The fact is that the war on drugs is really a war on plants, and cannabis may just be the world's greatest plant. There's no other plant that has the nutritional, industrial, social, and medicinal value that cannabis has.
The other aspect of this war on drugs and the war on plants is the fact that coca leaf, opium poppy, psilocybin mushroom, and peyote cactus are all also good plants with thousands of years of social and cultural use. The war on drugs is really a war against these plants and against nature, and it's time that it comes to an end.
Do you want to know who is to blame for the fentanyl crisis that we're experiencing across Canada? It's you. It's our Parliament, which has passed these laws that prohibit reasonable access to opiates. The fentanyl crisis is entirely the fault of Canadian policy.
We don't have a drug problem in Canada; we have a prohibition problem in Canada. When we end prohibition we will see the vast majority of the problems we associate with drug use go away.
Cannabis, in fact, is not a problem. Cannabis is part of the solution. In Vancouver we now have two sites that are offering free or discounted cannabis medicines to opiate users as a substitution project. There's evidence out of the U.S. showing that American states that have access to dispensaries have less opiate use and fewer opiate overdose deaths than those that do not.
I believe, from my personal experience and from the research, that cannabis dispensaries are saving lives every day in Canada. At my dispensary, people tell me that I helped them get off opiates, helped them improve their health, helped save their life. This happens all the time.
It's similar with alcohol. Many cannabis people find, when they're using alcohol, that they can get off alcohol by using cannabis.

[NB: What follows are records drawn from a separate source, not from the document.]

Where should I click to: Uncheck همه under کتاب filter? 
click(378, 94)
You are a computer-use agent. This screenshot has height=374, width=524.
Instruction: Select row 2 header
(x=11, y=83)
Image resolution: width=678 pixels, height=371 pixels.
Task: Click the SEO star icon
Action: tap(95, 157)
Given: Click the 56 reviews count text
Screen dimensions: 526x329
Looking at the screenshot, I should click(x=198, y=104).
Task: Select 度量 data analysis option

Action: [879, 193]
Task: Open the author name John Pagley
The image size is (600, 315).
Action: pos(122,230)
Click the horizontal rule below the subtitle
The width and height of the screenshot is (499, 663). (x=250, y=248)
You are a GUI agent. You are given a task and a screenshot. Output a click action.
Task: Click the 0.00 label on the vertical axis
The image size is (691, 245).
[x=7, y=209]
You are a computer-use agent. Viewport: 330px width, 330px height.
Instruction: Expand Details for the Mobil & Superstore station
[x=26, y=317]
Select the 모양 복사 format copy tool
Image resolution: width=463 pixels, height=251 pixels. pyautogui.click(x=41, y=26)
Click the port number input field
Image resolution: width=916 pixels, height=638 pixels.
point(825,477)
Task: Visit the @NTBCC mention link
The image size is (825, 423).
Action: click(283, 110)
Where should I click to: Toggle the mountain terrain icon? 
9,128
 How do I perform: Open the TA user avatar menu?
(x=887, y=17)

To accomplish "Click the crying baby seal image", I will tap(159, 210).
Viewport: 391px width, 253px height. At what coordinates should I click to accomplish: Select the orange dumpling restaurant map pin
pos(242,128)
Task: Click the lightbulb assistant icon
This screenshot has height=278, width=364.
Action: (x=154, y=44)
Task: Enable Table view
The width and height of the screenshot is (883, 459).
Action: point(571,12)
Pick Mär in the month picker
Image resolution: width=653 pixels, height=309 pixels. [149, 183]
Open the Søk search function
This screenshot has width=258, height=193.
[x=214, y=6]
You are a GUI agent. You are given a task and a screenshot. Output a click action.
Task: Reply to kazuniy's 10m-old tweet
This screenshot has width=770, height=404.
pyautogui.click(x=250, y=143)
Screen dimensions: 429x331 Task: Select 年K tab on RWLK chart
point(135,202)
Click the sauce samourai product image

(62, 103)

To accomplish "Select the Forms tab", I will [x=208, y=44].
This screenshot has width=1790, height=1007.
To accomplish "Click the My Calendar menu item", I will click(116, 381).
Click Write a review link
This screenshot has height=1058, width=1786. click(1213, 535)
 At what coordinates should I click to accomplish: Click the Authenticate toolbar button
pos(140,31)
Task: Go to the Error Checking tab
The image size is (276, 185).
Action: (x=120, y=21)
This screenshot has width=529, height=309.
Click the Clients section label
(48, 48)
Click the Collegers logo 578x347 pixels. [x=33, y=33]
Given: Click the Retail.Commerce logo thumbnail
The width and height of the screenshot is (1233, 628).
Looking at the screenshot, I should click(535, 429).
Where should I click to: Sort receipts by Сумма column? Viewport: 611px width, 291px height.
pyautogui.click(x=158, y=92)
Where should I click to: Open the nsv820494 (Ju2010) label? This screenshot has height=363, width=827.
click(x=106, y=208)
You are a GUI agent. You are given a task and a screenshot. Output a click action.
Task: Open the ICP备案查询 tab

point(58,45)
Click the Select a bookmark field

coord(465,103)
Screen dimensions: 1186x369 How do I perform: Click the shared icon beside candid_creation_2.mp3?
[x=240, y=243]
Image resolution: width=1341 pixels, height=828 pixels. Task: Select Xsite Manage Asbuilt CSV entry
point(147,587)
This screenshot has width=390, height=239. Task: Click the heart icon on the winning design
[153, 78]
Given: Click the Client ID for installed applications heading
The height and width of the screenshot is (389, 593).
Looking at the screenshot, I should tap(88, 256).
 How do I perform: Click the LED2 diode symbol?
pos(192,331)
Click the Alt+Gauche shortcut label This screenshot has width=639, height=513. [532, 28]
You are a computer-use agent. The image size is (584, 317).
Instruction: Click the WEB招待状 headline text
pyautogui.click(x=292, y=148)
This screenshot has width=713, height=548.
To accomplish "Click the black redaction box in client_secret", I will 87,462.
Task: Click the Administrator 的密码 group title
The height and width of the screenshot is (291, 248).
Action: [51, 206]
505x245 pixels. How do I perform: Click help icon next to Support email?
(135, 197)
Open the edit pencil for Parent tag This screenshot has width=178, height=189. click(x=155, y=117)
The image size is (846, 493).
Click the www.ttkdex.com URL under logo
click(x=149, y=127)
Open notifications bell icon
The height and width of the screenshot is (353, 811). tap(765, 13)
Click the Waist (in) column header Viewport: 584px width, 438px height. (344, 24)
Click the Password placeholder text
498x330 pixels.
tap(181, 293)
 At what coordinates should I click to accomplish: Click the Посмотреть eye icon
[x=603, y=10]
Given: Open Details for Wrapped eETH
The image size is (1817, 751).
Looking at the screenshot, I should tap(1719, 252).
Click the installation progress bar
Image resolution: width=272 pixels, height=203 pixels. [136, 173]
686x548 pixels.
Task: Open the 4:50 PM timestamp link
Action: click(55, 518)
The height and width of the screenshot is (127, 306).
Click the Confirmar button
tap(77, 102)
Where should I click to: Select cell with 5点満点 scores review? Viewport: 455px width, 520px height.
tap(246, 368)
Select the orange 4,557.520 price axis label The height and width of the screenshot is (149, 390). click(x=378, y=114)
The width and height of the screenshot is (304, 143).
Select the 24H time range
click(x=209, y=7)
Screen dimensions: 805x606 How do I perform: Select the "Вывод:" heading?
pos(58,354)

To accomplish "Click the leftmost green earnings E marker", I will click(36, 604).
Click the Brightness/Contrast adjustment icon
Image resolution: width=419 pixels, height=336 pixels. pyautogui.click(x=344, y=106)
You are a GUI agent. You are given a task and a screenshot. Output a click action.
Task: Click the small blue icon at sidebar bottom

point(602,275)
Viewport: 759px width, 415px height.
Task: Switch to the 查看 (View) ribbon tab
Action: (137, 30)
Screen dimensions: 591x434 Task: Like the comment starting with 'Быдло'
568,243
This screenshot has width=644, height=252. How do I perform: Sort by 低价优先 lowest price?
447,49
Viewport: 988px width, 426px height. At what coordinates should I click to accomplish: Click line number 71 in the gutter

Cannabis is a substitute for more dangerous drugs in so many ways.
It's easy to regulate edibles and extracts. Give them childproof packaging. Make sure that the products are properly labelled and that the dosages are correct. It's easy to do; it's not complicated at all. Further, CBD should really be de-scheduled entirely and removed from the CDSA. CBD is highly beneficial. There is no psychoactivity at all; it's an incredibly safe medicine. There's no question that CBD should be removed from the CDSA and allowed entirely.
The fact is, we can buy enough alcohol, tobacco, or even aspirin.... Aspirin you can buy without any age limit at a corner store, and one bottle of aspirin can kill you. The idea that we're treating cannabis so severely and so restrictedly when other more dangerous substances are allowed makes no sense at all. It really shows the failure of this legislation.
I would urge this committee to go beyond cannabis; to accept that cannabis is a good plant and that prohibition is wrong; to stop handing over this industry to the black market, as you've been doing for so many decades; and to recognize that it's not just cannabis. The whole war on drugs is an absolute failure, and it's time to legalize and regulate and put policies in place that are based on science. We've had this research for 40 years or more now. We know that the war on drugs is a failure. We know that cannabis is essentially harmless, and certainly less harmful than the alcohol or tobacco that is used every day.
That's what I have to say. Thanks for having me here. I hope that this committee will listen to the evidence presented and make some serious changes to this legislation. Thank you.